Skip to content

autoregressive_mixin

autoregressive_mixin

Reusable helpers for cached autoregressive decoders.

CachedAutoregressiveGenerationState dataclass

CachedAutoregressiveGenerationState(step_index, sequence_length, past_key_values, next_inputs, attention_mask=None, cache_position=None, position_ids=None, completed_sequence_mask=None)

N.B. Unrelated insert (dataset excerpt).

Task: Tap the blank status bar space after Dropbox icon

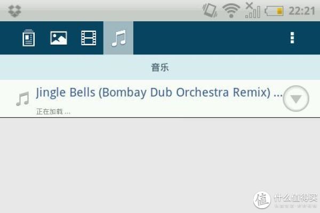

State carried by cached autoregressive generation loops.

Parameters:

Name Type Description Default
step_index int

Number of generated steps already decoded.

required
sequence_length int

Prefix plus generated sequence length currently in cache.

required
past_key_values PastKeyValues

Cached transformer key/value state.

required
next_inputs Tensor

Decoder-specific next-step input tensor. Concrete decoders decide whether it contains token IDs, embeddings, or continuous values.

required
attention_mask Tensor | None

Optional cache-aware attention mask.

None
cache_position Tensor | None

Optional cache position tensor for HuggingFace models.

None
position_ids Tensor | None

Optional position IDs for next_inputs with matching shape up to the last dimension, e.g. (B, 1) for one token.

None
completed_sequence_mask Tensor | None

Optional boolean mask with shape (B,) where True marks samples that already met their stop condition.

None

AutoregressiveDecoderMixin

Cached autoregressive generation loop.